I've also noticed a digital can make you sound better than you're actually playing. It can give you a really nice tone and make voicing easier. Switch to an acoustic and you have to work a lot more.
I'm rooting for you and the grand piano purchase ! We all know that's your real desire, to own one. Are you still thinking of Estonia ? Which model ?
Digitals are what they are but they are great for a lot of things you might not do on the acoustic. In my case of course the silent feature is great, and arranging popular music or themes etc. I get a good % of my grand pianos sound in the head phones and a good % of the key action of my grand. Not exact but certainly close enough to practice in silence at 3 am , things like the runs in the Nocturne we were speaking of in the student forum. It took quite a while for me to dial my digital in, I can't imagine walking into a store and accomplishing that in a few minutes visit. I dumped a lot of setups before I saved the one I have now under Warm Grand. And I have Warm Grand 2 saved to something I like. I never have gotten the concert Grand Sound up to my liking, not fully, not yet anyway. THe Pop piano sound is fine and the Studio Piano sound is fine as I have them set for what they are. Cncert Grand and Concert Grand 2 good but it's really less like my real grand than those other settings. I did things like press and hold down various keys on my grand and listen to the sustain and count , set and tweak the sustain on the digital. Listen to the key let off, to the dampers returning on my grand and set the digital similar. Listen to the pedal open string resonance and set that similar. You name it, it goes on and on. You won't find these setting without the manual first off and you won't find them on the low end digitals. Just FWIW.For me the digital is a good second piano choice, they certainly are not for everyone. I can really open it up on pop or new age music though, add strings, do crazy things that you can't even consider on the grand. I like the Nocturne better on the grand but it sounds nice on the digital as well. If I ever end up posting a recording here at PS it will be from the digital not from the acoustic. I don't have that kind of recording equipment on hand.
I cannot go bigger than 168cm because my living room isn't big and I feel sorry for the neighbours... Don't know what it is with my fingers or ears but I react very much to the lack of immediate connection of the keys and the sound (don't know how to explain it better). My playing changes (for worse) when I play with the silent feature or digitals.
The pedal of all digitals come no where near what you can do on an acoustic, this is where digitals fail the most by comparison for me.
Als, David, Outin, J Menz, Ian, Bob /anyone, am I ready for La Valse d'Amelie or dance of the sugar plum fairy by tchaikosvky?
If not, any recommendations?

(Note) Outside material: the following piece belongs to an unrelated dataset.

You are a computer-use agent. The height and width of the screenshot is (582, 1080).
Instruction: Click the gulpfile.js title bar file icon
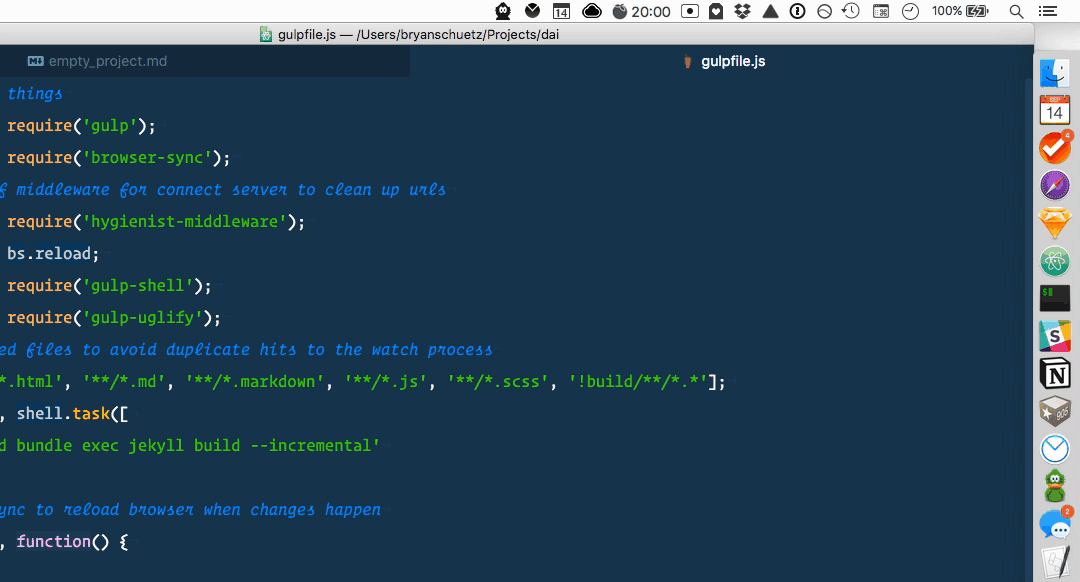[x=266, y=34]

I am enticed and almost in love with Schuman op 15 no 1. Something similar would be nice.
Or dare I ask if I am ready yet for the raindrop prelude?
However, digitals aren't bad at all! I personally think the only thing it lacks is the strings and such going through the back. I can feel the piano's strings in my fingers when playing, odd, lol.Or dare I ask if I am ready yet for the raindrop prelude?

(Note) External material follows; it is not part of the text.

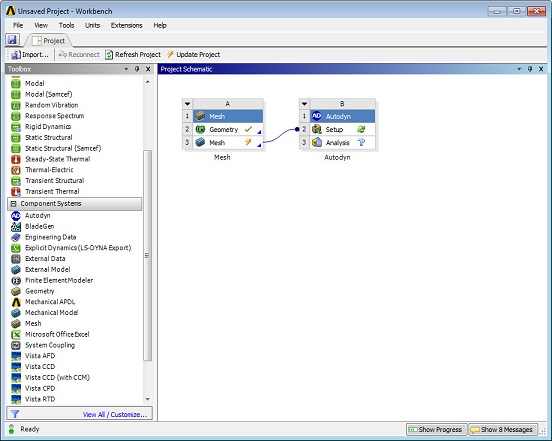Click the toolbox filter funnel icon
This screenshot has width=552, height=441.
15,414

And David, very nice piece, that Schumann, need to listen last 8 minutes of it though.
Als, David, Outin, J Menz, Ian, Bob /anyone, am I ready for La Valse d'Amelie or dance of the sugar plum fairy by tchaikosvky?If not, any recommendations? I am enticed and almost in love with Schuman op 15 no 1. Something similar would be nice.Or dare I ask if I am ready yet for the raindrop prelude?
It may be a sin to the digital piano crowd, but I'm doing Sugar Plum Fairy by ear on my Hammond H182 organ.

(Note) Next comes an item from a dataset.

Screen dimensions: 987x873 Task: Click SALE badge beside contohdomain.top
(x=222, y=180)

I prefer acoustic over digital hands down. (no pun intended) Digitals are artificial sounding no matter how high quality. What no one has mentioned here is.....although you can adjust sound through synthesis, you can't really adjust touch. What happens when the instrument starts to fail? (and they do) You have to ship out your instrument for key repairs, circuit failures and other electronic parts, memory and other tech junk. Piano gives you a problem, you call the tech to make adjustments in the home. Digital pianos are nice and definitely have a market place. You can have your own programmable orchestra right there in the house. But if its strictly piano you're going for, nothing beats and acoustics tone and touch.